Le HCR alerte sur l’aggravation de la crise humanitaire au Sahel
Le Haut-Commissariat des Nations Unies pour les réfugiés (HCR) a récemment lancé un appel pressant à la communauté internationale. L’objectif est de mobiliser un soutien crucial pour ses opérations dans la région du Sahel, où près de 4 millions de personnes sont désormais déplacées. Cette augmentation significative, représentant environ deux tiers de plus qu’il y a cinq ans, touche principalement le Burkina Faso, le Mali, le Niger et les nations limitrophes, exacerbée par l’insécurité grandissante, un accès restreint aux services essentiels et les conséquences dévastatrices du changement climatique.
Bien que la majorité des personnes affectées par cette crise humanitaire au Sahel demeurent au sein de leur pays d’origine, les déplacements transfrontaliers sont en augmentation constante. Cette dynamique exerce une pression considérable sur les communautés hôtes et les infrastructures nationales déjà fragiles, comme l’a souligné Abdouraouf Gnon-Konde, Directeur du Bureau régional du HCR pour l’Afrique occidentale et centrale, lors d’une conférence de presse.
Ces mouvements de populations persistants se déroulent dans un contexte où l’accès à l’aide humanitaire et les financements sont gravement compromis. Les besoins humanitaires au Sahel ont connu une recrudescence dramatique, tandis que les ressources disponibles ont considérablement diminué depuis 2022.
Manque de financement : des conséquences alarmantes
Le HCR insiste sur la nécessité d’un engagement international renouvelé et renforcé pour faire face à l’ampleur de la crise dans le Sahel central. Les nations de la région ne peuvent, à elles seules, surmonter ces défis monumentaux. Pour l’année en cours, l’agence n’a malheureusement reçu qu’un tiers de son appel de fonds initial de 409 millions de dollars.
Cette insuffisance de ressources a des répercussions directes sur des activités vitales telles que l’enregistrement des déplacés, la délivrance de documents, l’accès à l’éducation, aux soins de santé et à des abris dignes. Plus de 212 000 réfugiés et demandeurs d’asile au Burkina Faso, au Mali et au Niger sont actuellement sans enregistrement, ce qui entrave leur accès aux services fondamentaux et les expose davantage aux risques de détention arbitraire et de harcèlement, comme l’a précisé M. Gnon-Konde.

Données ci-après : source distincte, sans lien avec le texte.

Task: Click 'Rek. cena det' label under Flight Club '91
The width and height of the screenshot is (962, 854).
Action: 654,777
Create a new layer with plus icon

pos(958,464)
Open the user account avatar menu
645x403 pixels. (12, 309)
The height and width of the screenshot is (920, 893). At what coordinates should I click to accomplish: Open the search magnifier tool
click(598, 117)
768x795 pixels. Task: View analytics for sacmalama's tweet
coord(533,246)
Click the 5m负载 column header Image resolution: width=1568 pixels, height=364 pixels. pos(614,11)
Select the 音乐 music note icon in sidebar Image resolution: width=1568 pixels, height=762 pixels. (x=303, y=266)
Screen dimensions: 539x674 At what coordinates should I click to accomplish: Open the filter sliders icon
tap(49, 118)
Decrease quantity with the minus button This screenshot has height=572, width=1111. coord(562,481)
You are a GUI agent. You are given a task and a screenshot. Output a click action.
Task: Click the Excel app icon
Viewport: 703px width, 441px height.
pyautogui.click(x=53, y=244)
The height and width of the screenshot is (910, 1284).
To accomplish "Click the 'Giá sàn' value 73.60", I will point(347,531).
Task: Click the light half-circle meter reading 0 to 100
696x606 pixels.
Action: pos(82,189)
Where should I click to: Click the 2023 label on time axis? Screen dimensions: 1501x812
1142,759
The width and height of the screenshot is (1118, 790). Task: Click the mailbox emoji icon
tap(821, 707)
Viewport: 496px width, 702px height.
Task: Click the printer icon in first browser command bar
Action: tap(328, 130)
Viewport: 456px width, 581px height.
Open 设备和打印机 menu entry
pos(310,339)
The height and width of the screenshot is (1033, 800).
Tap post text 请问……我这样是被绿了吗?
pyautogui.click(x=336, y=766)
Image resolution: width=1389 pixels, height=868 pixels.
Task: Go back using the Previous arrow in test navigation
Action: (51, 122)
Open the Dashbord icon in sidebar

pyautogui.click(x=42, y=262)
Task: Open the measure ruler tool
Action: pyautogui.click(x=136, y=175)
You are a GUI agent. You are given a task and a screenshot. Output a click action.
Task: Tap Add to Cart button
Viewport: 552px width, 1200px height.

Ces restrictions budgétaires surviennent alors que les violences perpétrées par des groupes djihadistes continuent de sévir. L’insécurité généralisée dans la région expose les habitants à la violence, au recrutement forcé, aux restrictions de déplacement et aux détentions arbitraires.
Les femmes et les enfants, qui constituent 80 % des personnes déplacées de force dans cette zone, sont particulièrement vulnérables. La violence sexiste demeure un fléau grave et omniprésent, avec une augmentation significative des incidents recensés cette année par le système interinstitutions de suivi de la protection en Afrique occidentale et centrale.
Impact dévastateur sur l’éducation et la santé
Dans ce climat d’extrême insécurité, plus de 900 établissements de santé ont été contraints de fermer leurs portes, privant des millions de personnes de soins médicaux essentiels. L’éducation est également durement touchée : plus de 14 800 écoles avaient cessé leurs activités dans la région à la mi-2025, laissant 3 millions d’enfants sans accès à l’apprentissage et à des environnements sécurisés. Cette situation alarmante rend les jeunes déplacés de force encore plus vulnérables au recrutement forcé et à la traite des êtres humains.
Par ailleurs, l’insécurité alimentaire est devenue un moteur croissant de déplacement. La proportion de personnes déplacées et de membres des communautés d’accueil citant cette cause a doublé au cours des dernières années.
Selon le HCR, les chocs climatiques exacerbent ces risques, intensifiant la compétition pour des ressources naturelles déjà rares comme la terre et l’eau. Cela crée des obstacles supplémentaires à la coexistence pacifique et à la cohésion sociale au sein des communautés d’accueil, aggravant davantage la crise humanitaire au Sahel.